On the Performance of Long-Range Autonomous Underwater Vehicles
Enhancing the Endurance of AUVs
Time: Wed 2022-06-15 09.00
Location: Auditorium, Kristineberg Center, 450 34 Fiskebäcksil
Subject area: Vehicle and Maritime Engineering
Doctoral student: Clemens Deutsch , Marina system, Lättkonstruktioner, marina system, flyg- och rymdteknik, rörelsemekanik, Centre for Naval Architecture
Opponent: Professor Martin Ludvigsen, Norwegian University of Science and Technology
Supervisor: Professor Jakob Kuttenkeuler, Marina system, Flygteknik, Farkost- och flygteknik, Lättkonstruktioner, Farkostteknik och Solidmekanik; Roger Berg, Lättkonstruktioner, marina system, flyg- och rymdteknik, rörelsemekanik
Autonomous underwater vehicles (AUVs) are robotic platforms that are commonly used to gather environmental data, provide bathymetric images, and perform manipulation tasks. These robots are used not only for scientific, but also for industrial and military purposes. Climate change, political instabilities, and the increasing demand for both renewable and fossil energy sources have created a need for high-performance AUVs and particularly long-range AUVs.
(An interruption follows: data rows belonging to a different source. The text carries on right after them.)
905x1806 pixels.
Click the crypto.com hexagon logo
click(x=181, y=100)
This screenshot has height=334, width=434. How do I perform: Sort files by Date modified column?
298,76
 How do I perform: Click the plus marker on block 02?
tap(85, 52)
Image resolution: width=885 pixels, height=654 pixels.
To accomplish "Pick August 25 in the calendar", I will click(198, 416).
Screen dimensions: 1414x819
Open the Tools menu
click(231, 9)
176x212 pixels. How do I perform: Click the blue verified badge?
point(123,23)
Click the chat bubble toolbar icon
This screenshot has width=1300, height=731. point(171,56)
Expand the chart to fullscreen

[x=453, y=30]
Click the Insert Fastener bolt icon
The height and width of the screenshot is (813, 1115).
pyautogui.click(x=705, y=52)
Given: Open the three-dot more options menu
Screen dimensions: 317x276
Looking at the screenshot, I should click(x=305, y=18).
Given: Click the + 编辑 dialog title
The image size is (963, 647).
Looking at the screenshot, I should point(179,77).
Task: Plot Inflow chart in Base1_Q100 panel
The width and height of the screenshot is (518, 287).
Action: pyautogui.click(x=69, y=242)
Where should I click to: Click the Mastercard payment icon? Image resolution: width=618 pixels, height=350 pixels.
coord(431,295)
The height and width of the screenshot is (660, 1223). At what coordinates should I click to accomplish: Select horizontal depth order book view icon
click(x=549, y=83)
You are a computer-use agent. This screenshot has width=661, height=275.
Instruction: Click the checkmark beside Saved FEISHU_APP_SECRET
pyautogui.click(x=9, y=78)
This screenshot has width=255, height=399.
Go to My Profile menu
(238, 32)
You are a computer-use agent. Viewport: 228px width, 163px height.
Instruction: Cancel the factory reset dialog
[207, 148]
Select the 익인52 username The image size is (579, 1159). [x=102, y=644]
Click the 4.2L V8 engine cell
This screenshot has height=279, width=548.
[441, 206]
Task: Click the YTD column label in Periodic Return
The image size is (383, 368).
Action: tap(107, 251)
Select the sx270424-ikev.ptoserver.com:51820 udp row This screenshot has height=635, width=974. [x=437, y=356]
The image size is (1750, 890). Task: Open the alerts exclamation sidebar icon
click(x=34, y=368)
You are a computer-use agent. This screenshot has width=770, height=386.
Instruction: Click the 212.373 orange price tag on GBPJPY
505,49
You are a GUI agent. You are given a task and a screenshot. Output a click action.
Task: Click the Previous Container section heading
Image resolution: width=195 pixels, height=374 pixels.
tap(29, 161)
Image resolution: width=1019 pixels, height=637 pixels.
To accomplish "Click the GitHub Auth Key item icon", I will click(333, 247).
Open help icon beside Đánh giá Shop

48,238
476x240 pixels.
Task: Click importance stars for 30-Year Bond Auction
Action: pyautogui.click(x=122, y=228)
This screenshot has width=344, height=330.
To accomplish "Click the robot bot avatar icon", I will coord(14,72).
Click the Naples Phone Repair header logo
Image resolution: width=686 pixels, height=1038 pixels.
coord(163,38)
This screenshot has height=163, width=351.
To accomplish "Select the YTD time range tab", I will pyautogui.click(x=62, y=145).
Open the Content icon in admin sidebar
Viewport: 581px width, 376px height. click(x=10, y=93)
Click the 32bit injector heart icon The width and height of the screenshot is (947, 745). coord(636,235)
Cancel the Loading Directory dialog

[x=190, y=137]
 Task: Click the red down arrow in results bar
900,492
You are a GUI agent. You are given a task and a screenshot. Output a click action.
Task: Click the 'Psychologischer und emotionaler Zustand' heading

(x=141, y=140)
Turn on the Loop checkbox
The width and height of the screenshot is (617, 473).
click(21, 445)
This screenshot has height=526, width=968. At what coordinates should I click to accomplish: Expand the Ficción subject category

The performance of long-range AUVs is characterised by several parameters, such as autonomous decision making, accurate navigation, system reliability, and vehicle endurance. The vehicle’s endurance is the key capability enabling long-range missions and is determined by the energy capacity and power consumption. By cruising at optimum speed, the vehicle endurance can be utilised most efficiently, resulting in the longest achievable vehicle range. The range of AUVs can be extended by maximising the available energy capacity and by minimising the overall power consumption. This thesis shows how the choices of propulsion system and power source can help improving the range of AUVs.
The power consumption comprises the hotel load and propulsive power. While the hotel load is largely depending on the payload sensors, the propulsive power can be minimised by choosing the right propulsion system. As a part of this thesis, the transit performance of underwater gliders is analysed using an analytical approach. The analysis yields a glide metric for the assessment of the energy efficiency of underwater gliding and allows for comparison to other conventional propulsion systems.
The most common energy systems for AUVs are primary and secondary electrochemical cells, in particular lithium-ion batteries. Alternative energy systems such as fuel cell (FC) systems can potentially improve the range of AUVs. Through a conceptual design study using off-the-shelf components, it is shown how FC systems can increase the energy capacity of AUVs. FC systems are typically implemented as hybrid systems paired with a small capacity battery system. Energy management strategies (EMS) are required to coordinate these two power sources. In this thesis, deterministic and optimisation-based strategies have been tested in simulations and evaluated against realistic AUV power consumption data from field trials. The results suggest that the complexity of the EMS needs to grow with mission complexity. While deterministic methods can yield the lowest energy consumption for standard missions (e.g. bathymetric imaging), optimisation-based methods provide best load-following behavior, making these methods better suited for retaining power reliability through maintaining battery state of charge.